L'uomo con il sole in tasca

With this novel published by Feltrinelli in January 2012 De Marchi seems to have returned to the political engagement that makes itself felt in La malattia del commissario. The main character of this novel also appears here, Luigi Leandri, at that time superintendent of the murder squad in Milan who, at a moment when he sees his pension approaching without any hindrance, is suddenly called to the Central Police of Rome, and asked to find the hideout where a group of terrorists are keeping the Head of Government, kidnapped in a bloody action that seems to repeat the kidnapping of Aldo Moro 40 years earlier.

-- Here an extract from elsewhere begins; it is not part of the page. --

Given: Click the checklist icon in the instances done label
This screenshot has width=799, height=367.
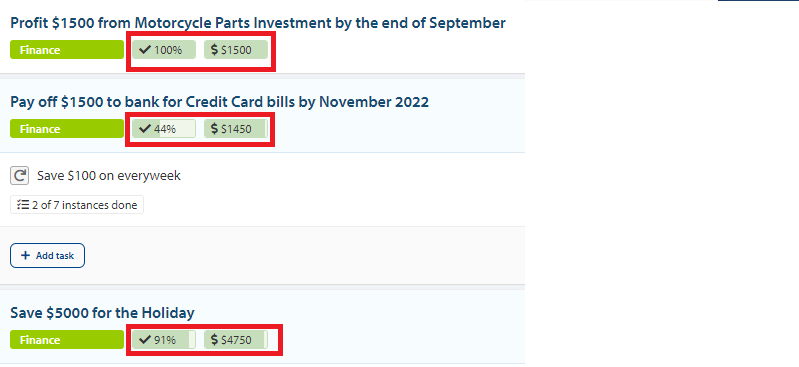Looking at the screenshot, I should coord(22,205).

     In reality the Italy that forms the background of this imaginary scene is present-day Italy, and the president has the unmistakable traits of Silvio Berlusconi. It is he who is the true protagonist, who gradually turns into a character of the novel and, as such, is portrayed «from inside» with the author's favourite technique, the free indirect speech. It is no doubt Cesare De Marchi's merit not to have reduced the man Berlusconi to a figure of fun, as so often happens in most recent political controversy and in the daily press. Instead, De Marchi accentuates the determination and consequence of his character, without which the importance and seriousness of his threat to democracy would be hard to seize.

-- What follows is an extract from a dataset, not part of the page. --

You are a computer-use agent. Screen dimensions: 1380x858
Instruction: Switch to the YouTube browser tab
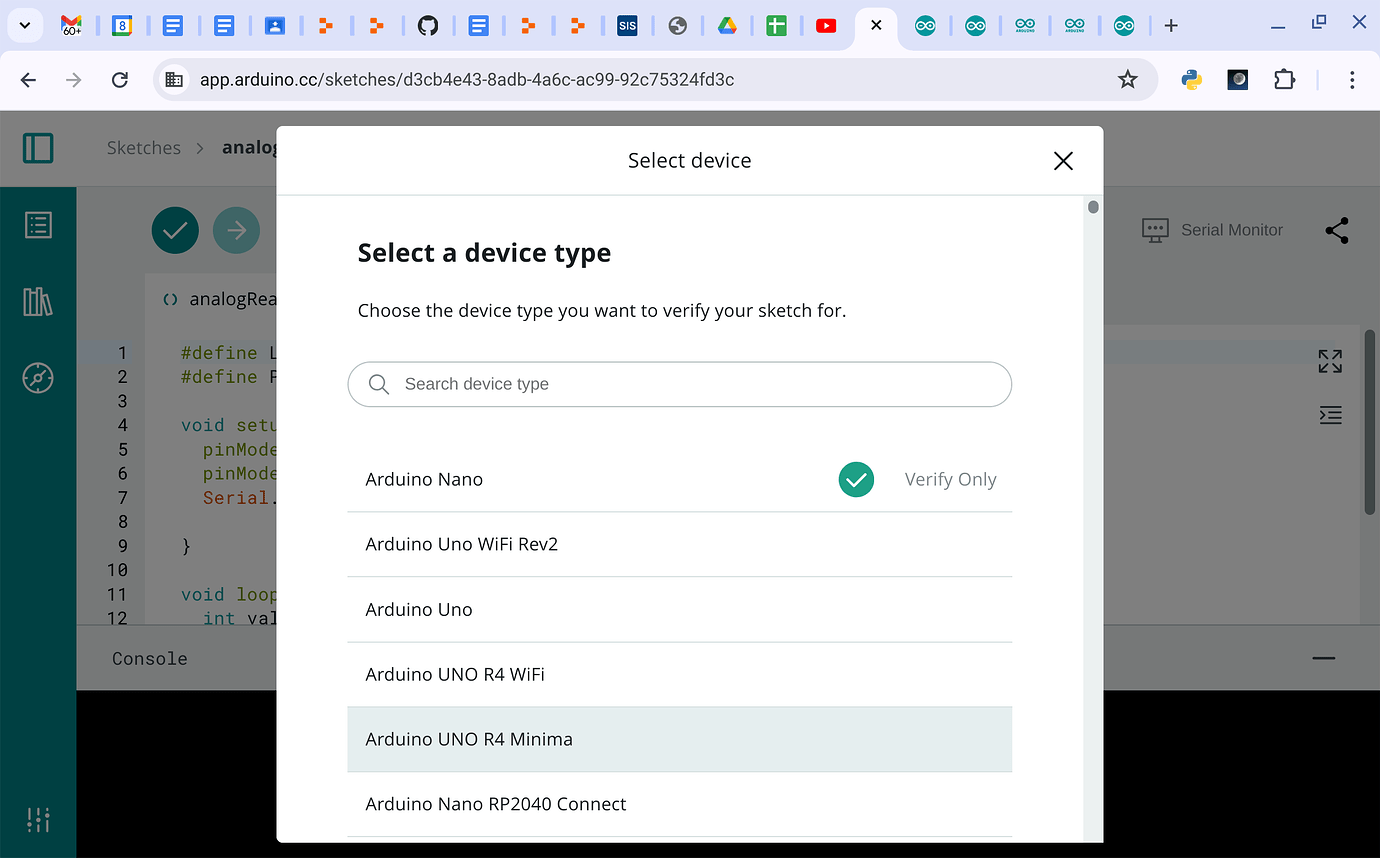[x=826, y=26]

     The policeman Leandri, a faithful servant of the State, is expected to find and free the kidnapped man, from whom he however feels totally distant: «He disliked him; from the very first moment the undeniable positive aura of confidence, even of sympathy which the man radiated, couldn't overcome his diffidence» (p. 59). Leandri is aware that the very survival of the democratic state is in jeopardy, whether the kidnapped man is freed or murdered. «But now the ghosts of the past, the nauseating arbitrary executions and senseless bloodshed confronted this man», and Leandri's choice cannot be in doubt. The introspective movement of the chapters dedicated to Leandri develops a sort of counterweight, swaying from disconsolate lyricism to the vibrant moralism of a vituperatio patriae. Before his inner eye appear the last decades of Italian history which then return again and again in the course of the narration.

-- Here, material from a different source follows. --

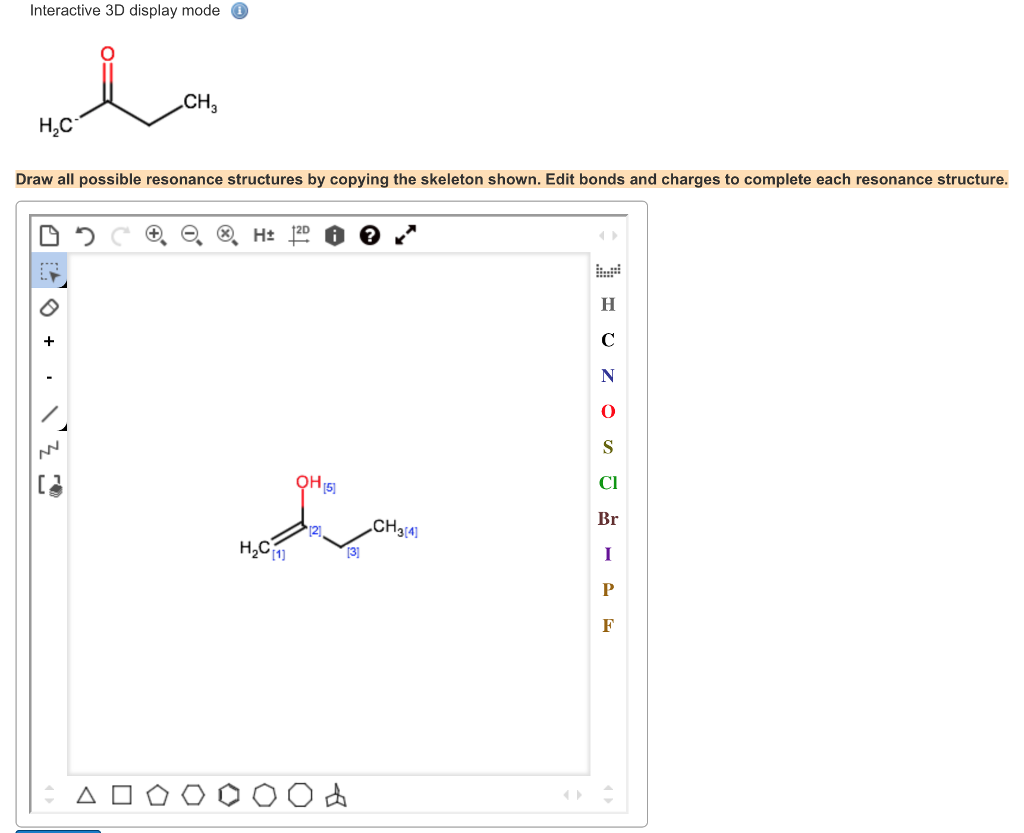Select the single bond drawing tool
Viewport: 1024px width, 833px height.
tap(50, 413)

     The third figure of the novel is represented by the terrorists: hence a new glance at the facts: the leader of the group, the older Luca, then young Mario and the beautiful but irascible Cecilia. In a claustrophobic atmosphere they pressurize the abducted man with massive interrogations. But at no moment do they get the upper hand because their opposite defends himself with indomitable obstinacy by successfully trying to sow mistrust among them. Perhaps the decisive moment of this development is the attempt of the President to flatter the chief terrorist when he brings him coffee in his cell: «You know what, I regret not being able to see your face, you seem to me to be the most capable member of the group. If you should change your ideas any time, come and see me! I think we could be of use to each other. I may have many failings but I am certainly not unforgiving!» (p.146). Their conversation intertwines skillfully with the inner monologue of the terrorist, who with a brusque gesture dissimulates his own fragility.
     In such a narrative construction the author could only express his point of view indirectly, namely in the terrorists' reproach that the prisoner had contradicted his own political principles. Nor can his sarcastic reaction («I had not suspected a similar attachment to the Constitution among the Red Brigades... No doubt that is why they called themselves "new"», p. 127) deceive the reader as to the meaning and function of this and other interrogations and discussions or even the author's attitude.
     The very last heated pages of the book describe the precipitation of the situation, leaving the reader breathless right up to the last line.